Si tratta di un’antica procedura, che può essere assimilabile a quella del “lievito madre” per il pane, effettuata aggiungendo al liquido in fermentazione dei dunders, cioè scarti della distillazione precedente a forma di torta che vengono conservati in distilleria dalla sua fondazione. Tutte queste procedure portano il tempo totale di fermentazione ad un mese, incredibile se confrontata con gli usuali cinque giorni impiegati negli altri rum. Altra caratteristica che fa considerare il rum Hampden tra i migliori rum al mondo è data dall’invecchiamento esclusivamente tropicale, che riduce notevolmente la quantità del distillato rispetto ad un invecchiamento fatto in Europa, ma che dona al distillato peculiarità inimitabili in continente. Naturalmente a un distillato di tale levatura non viene aggiunto nessun tipo di zuccheri o coloranti, che ne potrebbero compromettere l’autenticità.

Rum Hampden e l’unicità dei rum della Giamaica

Per chi è abituato a bere i rum cubani o di origine spagnola, come quelli provenienti da Venezuela, Guatemala e tanti altri, l’approccio con il rum della Giamaica potrebbe essere sconvolgente. Infatti, il rum Hampden e molti rum giamaicani usano un metodo di distillazione completamente diverso da quello dei rum commerciali ottenendo dei rum molto più ricchi di aromi e sapori. 

Se infatti i rum definiti industriali vengono ottenuti con una distillazione continua che in origine porta a distillati oltre i 90% alc. quasi privi di sapore (sono i cosiddetti “rum light”), il rum Hampden e molti altri giamaicani utilizzano tradizionali alambicchi Pot Still di Rame discontinui (spesso rappresentati nelle etichette), che utilizzano temperature molto inferiori in fase di distillazione. Questo permette di distillare oltre all’ alcol anche altre sostanze aromatizzanti come esteri e altri congeneri, che migrano nella condensa.

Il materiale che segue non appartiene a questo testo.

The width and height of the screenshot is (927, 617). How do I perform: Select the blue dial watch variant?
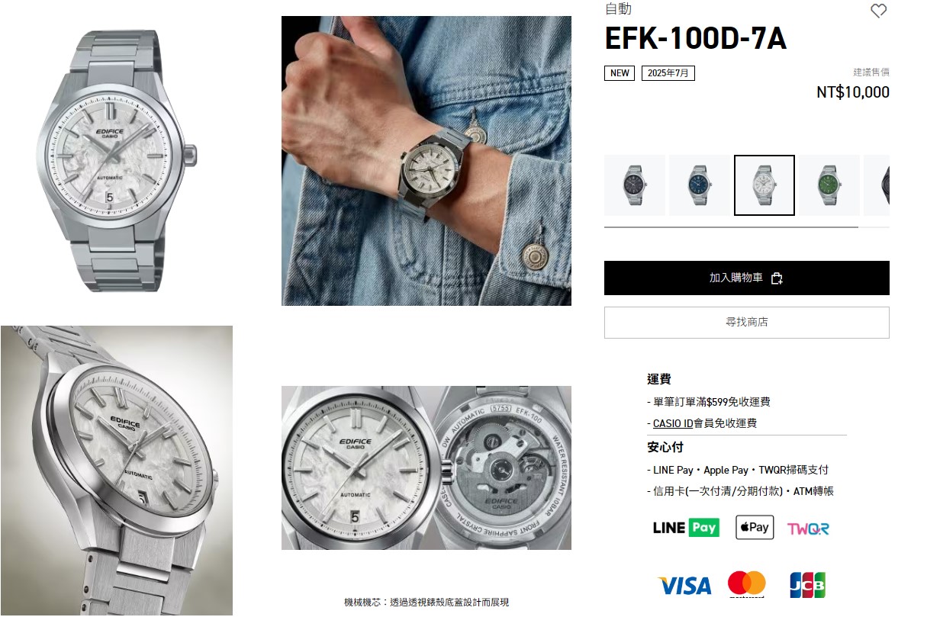point(700,185)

Il risultato finale di questo tipo di distillazione è un rum che per aroma, sapore e consistenza si colloca in una categoria a parte con il suo sapore forte e pungente. Spesso il rum Hampden ed altri giamaicani vengono definiti in contrapposizione al rum cubano dei “rum heavy” e tra di essi proprio il rum Hampden ha la fama di produrre rum con il più alto contenuto di esteri: si tratta di rum ricchissimi, quasi oleosi.

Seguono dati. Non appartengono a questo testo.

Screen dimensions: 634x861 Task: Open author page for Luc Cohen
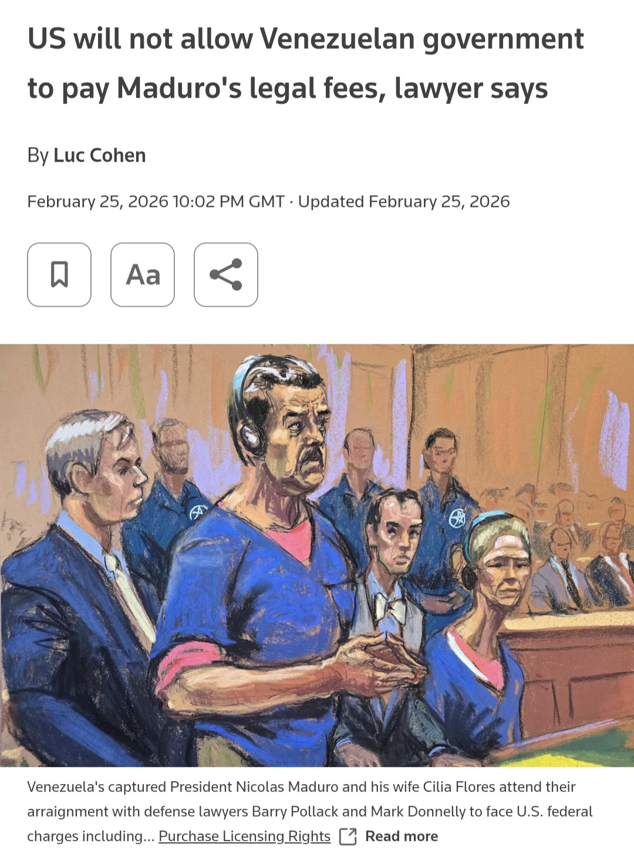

La grande concentrazione di esteri del rum Hampden, che rende più forte il sapore del rum, è dovuta principalmente alla durata della fermentazione e alla sua intensità, che può venire aumentata aggiungendo più dunders. Proprio per questo Hampden ha codificato i suoi rum proprio con il contenuto di esteri, cioè delle sostanze che li caratterizzano: esistono otto diverse categorie di concentrazione che vanno da 40 gr/hpla a 1600 gr. cioè la massima concentrazione di esteri consentita in Giamaica. 

Rum Hampden e il successo internazionale

Dall’anno 2011, data di produzione del suo primo rum, Hampden ha conosciuto un successo sempre crescente soprattutto tra i veri intenditori di rum. Dopo i primi riconoscimenti internazionali, il vero step che ha portato al successo questo rum dalle caratteristiche uniche è avvenuto nel 2017, quando due dei principali distributori globali di rum, la società francese La Maison du Whisky assieme all’ italiana Velier, hanno acquistato i diritti di distribuzione per i rum invecchiati di Hampden e il loro stock di 2500 barili.

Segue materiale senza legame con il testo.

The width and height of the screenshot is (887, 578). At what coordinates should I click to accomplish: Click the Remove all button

Il fatto che il titolare della Velier fosse Luca Gargano, uno dei massimi esperti mondiali di rum, ha acceso i riflettori su questa azienda storica. In effetti la storia del rum Hampden è unica e non replicabile così come il terroir dell’azienda, che non può essere replicabile in altri luoghi. Naturalmente al successo del rum Hampden ha contribuito anche una nuova consapevolezza dei bevitori di rum, una nuova attenzione ai prodotti autentici, non contraffatti e dalle caratteristiche peculiari.

Attualmente Velier commercializza diversi tipi di rum Hampden tutti da provare, si tratta di: Hampden Great House Distillery Edition; Hampden Estate Overproof e infine del Hampden Estate, cioè tre “pure single jamican rum” secondo la classificazione che lo stesso Gargano ha codificato. Sul mercato comunque esistono in commercio non solo rum Hampden distribuiti da La Maison du Whisky con Velier, ma anche imbottigliamenti europei di annate precedenti, che possono raggiungere anche cifre importanti vista la loro rarità.